Обсуждение: PG_RETURN_?

Поиск
Список
Период
Сортировка

PG_RETURN_?

От
Don Y
Дата:
Hi,

I have a set of functions for a data type that return
small integers (i.e. [0..12]).  I can, of course, represent
it as a char, short or long (CHAR, INT16 or INT32).
re there any advantages/drawbacks to chosing one particular
PG_RETURN_ type over another (realizing that they are
effectively just casts)?

Thanks!
--don

Re: PG_RETURN_?

От
Richard Huxton
Дата:
Don Y wrote:
> Hi,
>
> I have a set of functions for a data type that return
> small integers (i.e. [0..12]).  I can, of course, represent
> it as a char, short or long (CHAR, INT16 or INT32).
> re there any advantages/drawbacks to chosing one particular
> PG_RETURN_ type over another (realizing that they are
> effectively just casts)?

If they are integers then an int would be the obvious choice. If you are
going to treat them as int2 outside the function then int2, otherwise
just integer. Oh, it's int2/int4 not int16/int32.
--
   Richard Huxton
   Archonet Ltd

Re: PG_RETURN_?

От
Don Y
Дата:
Richard Huxton wrote:
> Don Y wrote:
>> Hi,
>>
>> I have a set of functions for a data type that return
>> small integers (i.e. [0..12]).  I can, of course, represent
>> it as a char, short or long (CHAR, INT16 or INT32).
>> re there any advantages/drawbacks to chosing one particular
>> PG_RETURN_ type over another (realizing that they are
>> effectively just casts)?
>
> If they are integers then an int would be the obvious choice. If you are
> going to treat them as int2 outside the function then int2, otherwise
> just integer.

Yes, I was more interested in what might be going on "behind the
scenes" inside the server that could bias my choice of WHICH
integer type to use.  E.g., if arguments are marshalled as
byte arrays vs. as Datum arrays, etc.  (I would suspect the
latter).  Since I could use something as small as a char to
represent the values, the choice is more interested in how
OTHER things would be affected...

 > Oh, it's int2/int4 not int16/int32.

The *data type* is int2/int4 but the PG_RETURN_? macro is
PG_RETURN_INT16 or PG_RETURN_INT32 -- hence the reason
I referred to them as "CHAR, INT16 or INT32" instead of
"char, int2 or int4"  :>

--don


Re: PG_RETURN_?

От
Richard Huxton
Дата:
Don Y wrote:
> Richard Huxton wrote:
>> Don Y wrote:
>>> Hi,
>>>
>>> I have a set of functions for a data type that return
>>> small integers (i.e. [0..12]).  I can, of course, represent
>>> it as a char, short or long (CHAR, INT16 or INT32).
>>> re there any advantages/drawbacks to chosing one particular
>>> PG_RETURN_ type over another (realizing that they are
>>> effectively just casts)?
>>
>> If they are integers then an int would be the obvious choice. If you
>> are going to treat them as int2 outside the function then int2,
>> otherwise just integer.
>
> Yes, I was more interested in what might be going on "behind the
> scenes" inside the server that could bias my choice of WHICH
> integer type to use.  E.g., if arguments are marshalled as
> byte arrays vs. as Datum arrays, etc.  (I would suspect the
> latter).  Since I could use something as small as a char to
> represent the values, the choice is more interested in how
> OTHER things would be affected...

I must admit I've never tested, but I strongly suspect any differences
will be below the level you can accurately measure. Certainly from the
point of view of 8/16/32 bit integers I'd guess they'd all time the same
(they should all end up as a Datum). With a 64-bit CPU I'd guess that
would extend to 64 bits too. Hmm - looking at comments it seems int64 is
  a reference type regardless of CPU (include/postgres.h)

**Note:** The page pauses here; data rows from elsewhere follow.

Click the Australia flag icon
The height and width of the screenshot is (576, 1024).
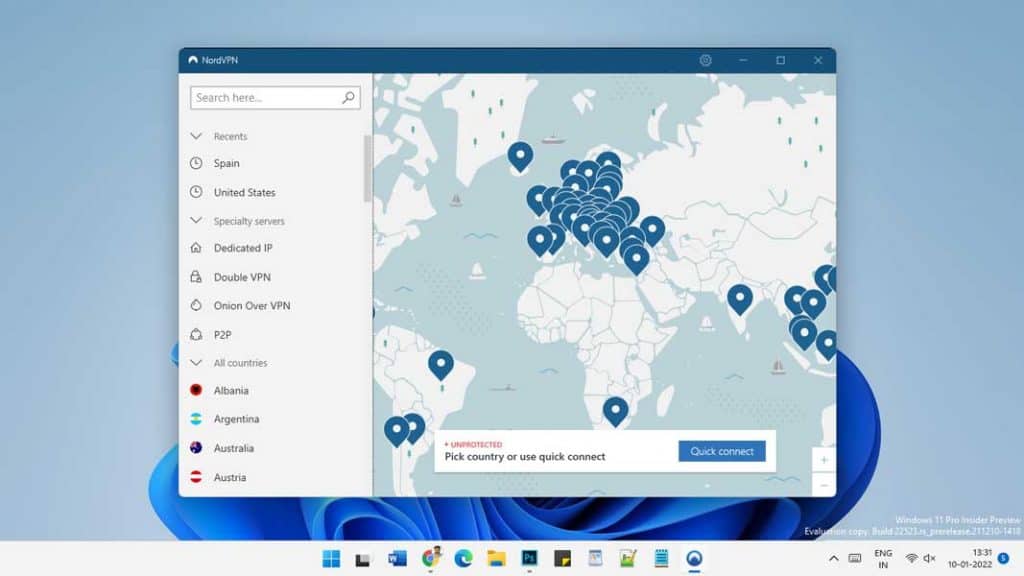click(x=195, y=448)
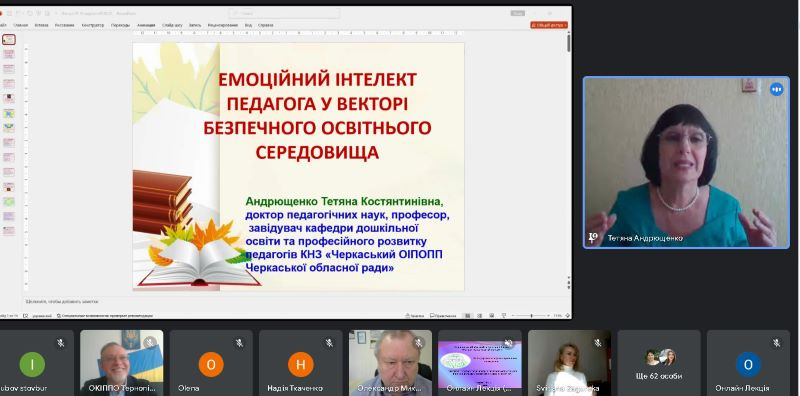
Task: Click the Заметки notes button in status bar
Action: (x=415, y=316)
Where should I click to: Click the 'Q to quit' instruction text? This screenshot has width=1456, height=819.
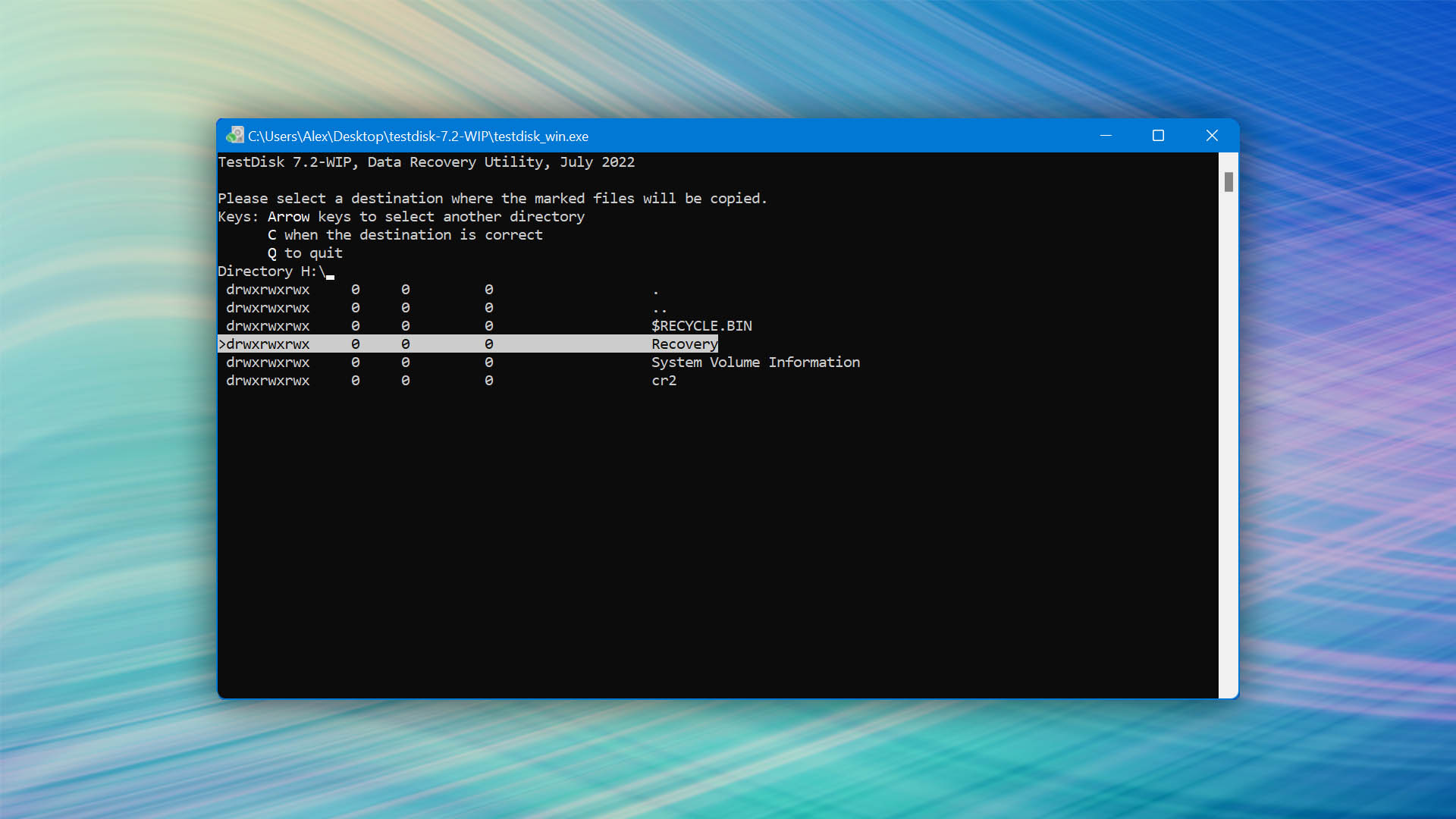305,253
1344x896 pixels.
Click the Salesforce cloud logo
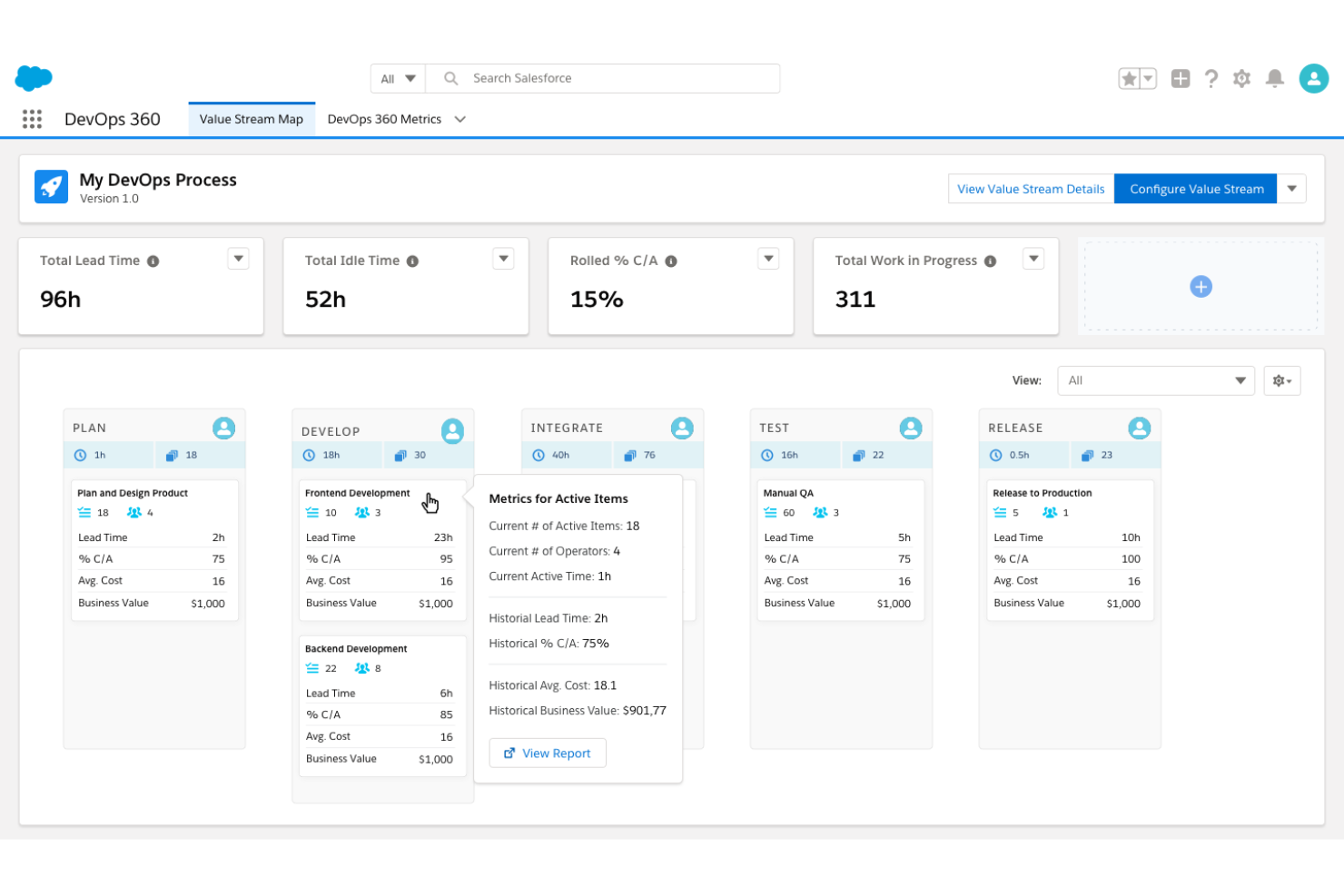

>  > Oh, it's int2/int4 not int16/int32.
>
> The *data type* is int2/int4 but the PG_RETURN_? macro is
> PG_RETURN_INT16 or PG_RETURN_INT32 -- hence the reason
> I referred to them as "CHAR, INT16 or INT32" instead of
> "char, int2 or int4"  :>

You're quite right. I was thinking from the other side.

--
   Richard Huxton
   Archonet Ltd

Re: PG_RETURN_?

От
Martijn van Oosterhout
Дата:
On Tue, May 02, 2006 at 08:43:03AM -0700, Don Y wrote:
> Richard Huxton wrote:
> >Don Y wrote:
> >>Hi,
> >>
> >>I have a set of functions for a data type that return
> >>small integers (i.e. [0..12]).  I can, of course, represent
> >>it as a char, short or long (CHAR, INT16 or INT32).
> >>re there any advantages/drawbacks to chosing one particular
> >>PG_RETURN_ type over another (realizing that they are
> >>effectively just casts)?
> >
> >If they are integers then an int would be the obvious choice. If you are
> >going to treat them as int2 outside the function then int2, otherwise
> >just integer.
>
> Yes, I was more interested in what might be going on "behind the
> scenes" inside the server that could bias my choice of WHICH
> integer type to use.  E.g., if arguments are marshalled as
> byte arrays vs. as Datum arrays, etc.  (I would suspect the
> latter).  Since I could use something as small as a char to
> represent the values, the choice is more interested in how
> OTHER things would be affected...

You should always *always* match the PG_RETURN_* to the declared type
you are returning. anything else will cause problems. PG_RETURN_INT16
means "return in a format consistant with a type declared as
pass-by-value two byte width". PostgreSQL does not check that what
you're returning actually matches what you declared.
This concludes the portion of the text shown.